24/02/2024

Elegir el menos peor de los males

Una porción importante de los votantes siente que enfrentará el balotaje obligado a elegir entre opciones que no son de su agrado y en las que no ve futuro ni salida a la crisis.

Javier Milei saltó de las pantallas a la política y demostró, en poco más de dos años, que no es imposible transformarse en alternativa partidaria en Argentina.

Nadie puede dudar de que se trató de un fenómeno disruptivo que cautivó a millares con su discurso en contra de cierto aburguesamiento que viene mostrando la clase política argentina.

Con un uso abusivo del marketing político, un peinado estrafalario (cabeza de muñeca abandonada, diría un cordobés), y prometiendo arrasar con todo, desinstaló de las preferencias mayoritarias a Juntos por el Cambio.

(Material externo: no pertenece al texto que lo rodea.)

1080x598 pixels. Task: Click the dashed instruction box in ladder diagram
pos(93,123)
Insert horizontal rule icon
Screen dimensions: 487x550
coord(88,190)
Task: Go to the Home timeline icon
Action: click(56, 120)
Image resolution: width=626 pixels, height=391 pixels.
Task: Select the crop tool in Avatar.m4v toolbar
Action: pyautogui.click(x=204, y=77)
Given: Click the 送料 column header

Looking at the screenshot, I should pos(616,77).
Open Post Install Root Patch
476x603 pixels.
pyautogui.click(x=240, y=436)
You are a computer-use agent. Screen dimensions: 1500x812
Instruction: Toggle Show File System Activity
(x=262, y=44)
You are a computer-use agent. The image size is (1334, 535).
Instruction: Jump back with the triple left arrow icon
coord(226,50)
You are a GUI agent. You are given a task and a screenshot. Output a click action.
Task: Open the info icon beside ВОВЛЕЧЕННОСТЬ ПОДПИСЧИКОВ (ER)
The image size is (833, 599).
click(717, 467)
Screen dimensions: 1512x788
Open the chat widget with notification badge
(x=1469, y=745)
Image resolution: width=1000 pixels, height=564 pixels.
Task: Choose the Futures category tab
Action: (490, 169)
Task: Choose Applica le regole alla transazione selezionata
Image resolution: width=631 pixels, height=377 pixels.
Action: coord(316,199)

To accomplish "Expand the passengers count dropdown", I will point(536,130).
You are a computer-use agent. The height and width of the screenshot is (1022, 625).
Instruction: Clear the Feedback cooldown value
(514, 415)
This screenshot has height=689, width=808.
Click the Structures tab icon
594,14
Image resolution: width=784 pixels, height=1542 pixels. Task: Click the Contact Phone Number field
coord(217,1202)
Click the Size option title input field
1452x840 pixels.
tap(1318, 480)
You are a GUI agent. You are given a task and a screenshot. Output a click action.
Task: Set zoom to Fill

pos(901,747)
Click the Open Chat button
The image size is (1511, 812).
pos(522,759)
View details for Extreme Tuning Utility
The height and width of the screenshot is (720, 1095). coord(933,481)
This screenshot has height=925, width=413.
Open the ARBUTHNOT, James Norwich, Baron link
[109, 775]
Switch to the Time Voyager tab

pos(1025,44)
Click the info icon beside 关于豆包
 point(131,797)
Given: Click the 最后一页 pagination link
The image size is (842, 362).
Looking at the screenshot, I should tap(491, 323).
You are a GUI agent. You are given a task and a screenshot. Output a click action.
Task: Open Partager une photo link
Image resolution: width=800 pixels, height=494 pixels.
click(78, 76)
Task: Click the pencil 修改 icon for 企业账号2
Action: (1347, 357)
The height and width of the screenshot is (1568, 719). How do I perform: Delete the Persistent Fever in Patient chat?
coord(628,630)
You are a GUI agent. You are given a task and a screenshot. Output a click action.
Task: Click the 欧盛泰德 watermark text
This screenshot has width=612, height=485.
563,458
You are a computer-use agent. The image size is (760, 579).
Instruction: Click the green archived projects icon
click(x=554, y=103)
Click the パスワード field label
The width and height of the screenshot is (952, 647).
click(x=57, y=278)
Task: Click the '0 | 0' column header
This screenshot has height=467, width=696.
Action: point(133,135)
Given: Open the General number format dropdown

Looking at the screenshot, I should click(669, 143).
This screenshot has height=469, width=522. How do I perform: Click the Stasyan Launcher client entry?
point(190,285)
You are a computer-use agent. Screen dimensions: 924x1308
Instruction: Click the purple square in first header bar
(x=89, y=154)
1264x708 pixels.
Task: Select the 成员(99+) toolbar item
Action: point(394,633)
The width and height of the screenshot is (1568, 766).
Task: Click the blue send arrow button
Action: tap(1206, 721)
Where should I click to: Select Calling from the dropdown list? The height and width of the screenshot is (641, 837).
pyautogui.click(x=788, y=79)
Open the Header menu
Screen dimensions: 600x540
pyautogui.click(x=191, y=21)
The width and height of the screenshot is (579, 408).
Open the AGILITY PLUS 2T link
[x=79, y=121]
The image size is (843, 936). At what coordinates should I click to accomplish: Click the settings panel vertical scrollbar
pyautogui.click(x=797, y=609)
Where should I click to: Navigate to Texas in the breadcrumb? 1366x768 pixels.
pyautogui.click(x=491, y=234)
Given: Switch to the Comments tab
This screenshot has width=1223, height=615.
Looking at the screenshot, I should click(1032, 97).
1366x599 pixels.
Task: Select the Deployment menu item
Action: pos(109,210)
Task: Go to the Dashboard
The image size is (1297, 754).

JpC hizo una pésima lectura del humor social, enfocó su discurso contra el “kirchnerismo”, pero nunca dijo ‘éste es nuestro norte’, ‘éste es nuestro plan para sacar al país de la crisis’, y si lo dijo lo hizo en forma imprecisa y sin la contundencia de sus rivales.

Que hayan perdido el primer lugar como opositores es más mérito propio que ajeno, más allá de que en las provincias y municipios su crecimiento fue notorio de 2015 a esta parte.

Gobiernan diez provincias y 500 municipios, pero no lograron cautivar a una ciudadanía desencantada con casi todo.

Y Massa hizo lo que la “maquinita de imprimir dinero” le dejó: metió plata en los bolsillos de muchos a través de la devolución del IVA y del Impuesto a las Ganancias, fue con el discurso de que él no es K, y que tiene la solución a los problemas que él viene generando como ministro de Economía.

Sumado a que fueron a votar casi un 10% más de electores que en las Paso, mantuvo el caudal histórico del Justicialismo que nunca baja del 30% de los votos.

Y en la puja Milei – Massa se propone una incómoda elección. Seguir probando con lo mismo: inflación desbocada, pobreza en aumento, y la sensación de estar de nuevo al borde del default.

O, por el contrario, dar un salto al vació y apoyar a un dirigente sin experiencia de gestión, sin mayorías ni respaldos explícitos, y al que le achacan sus expresiones sobre el recorte de derechos adquiridos.

Es, otra vez y como en 2015, una elección entre el mal menor, entre el menos peor de los males, casi una no elección en término de opciones.

Y en un momento en el que los días que faltan para el balotaje se viven con una angustia tremenda y con la incertidumbre de la crisis cotidiana.